More shell, less egg (2011)

Animats · on Aug 19, 2015

"Literate programming" is to some extent an artifact of Stanford's intellectual property rules for faculty at the time. If a faculty member wrote a program, that was the property of the university, a work for hire. But Stanford did not insist on owning the rights to published books and papers authored by faculty employees.

"Literate programming" was thus a way to monetize software if you were on the Stanford faculty. (This was before professors started doing startups.)

blt · on Aug 19, 2015

It's hard to figure out McIlroy's motivation for responding this way. It's like Bentley asked Knuth to demonstrate long division, and McIlroy then wrote an article criticizing Knuth for not using a calculator.

Yes, Knuth could have used a calculator, but the calculator still needs a division algorithm, and `sort` probably needs a complex data structure or algorithm. (At least if it's to be fast and work on large files.)

The only thing I can imagine, is that he wanted to advertise UNIX pipes (I would too!) and saw an opportunity to get attention by criticizing someone famous.

lisper · on Aug 19, 2015

This is not exactly a fair comparison. The shell version works by using a rich library. The Pascal version presumably worked ab initio. If the source code for all the programs invoked by the shell scripts were included, Knuth's solution might look considerably better by comparison.

vessenes · on Aug 19, 2015

I think that's the full and whole point of the article: The unix command line tools can be combined by a mediocre systems engineer to do the work of Knuth in less time and with easily assessable correctness.

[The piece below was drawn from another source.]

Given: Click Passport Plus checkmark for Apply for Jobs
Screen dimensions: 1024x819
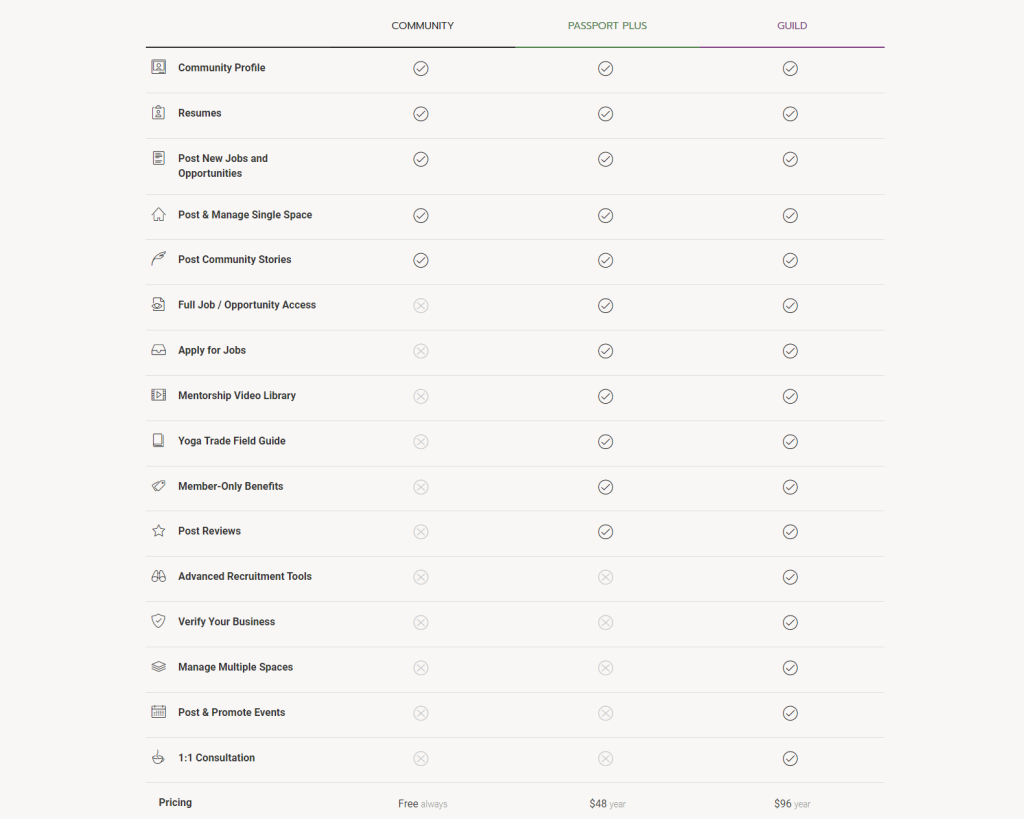Looking at the screenshot, I should click(605, 351).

This is a form of wonderful magic, available only because of the discipline and vision of those who wrote the original tools.

fenomas · on Aug 19, 2015

But Bentley chose the program. He chose a task that's suited to a few lines of shell and asked Knuth to apply Literate Programming to it. Complaining that the result is overworked seems disingenuous - like asking someone to apply the MVC pattern to fizzbuzz and then asking why they used such a verbose approach to such a simple problem.

reagency · on Aug 19, 2015

OK, now tell whose technique is more likely to lead to TeX or Google Brain: Knuth's Literate Programming, or McIlroy's "everything worth doing is already a Unix built-in"?

gnaritas · on Aug 19, 2015

McIlroy's, because he'll finish; that's kind of the point, good engineers ship and reuse as much as possible. Look at all the work of DJB[1], nearly everything he does is just a bunch of well tied together shell scripts.

[1] https://en.wikipedia.org/wiki/Daniel_J._Bernstein

lisper · on Aug 19, 2015

It's possible that Pascal libraries, if they existed, could be combined in a similar fashion. It's possible that Knuth's code was in fact written in that way so that if you really compared apples and apples, the unix solution would be seem like a horrible hack because it had to use two different programming languages.

vessenes · on Aug 19, 2015

Maybe, but pascal didn't actually come with a batteries included piping concept. You'd need to work one up. Well, you could abuse the GNU pipes library and get your piping that way maybe by running it through the OS, but that would definitely not be how Knuth rolls.

As a side note, I think the shell script version would have been multicore friendly, at least up to six cores. I am sure Knuth's was single threaded.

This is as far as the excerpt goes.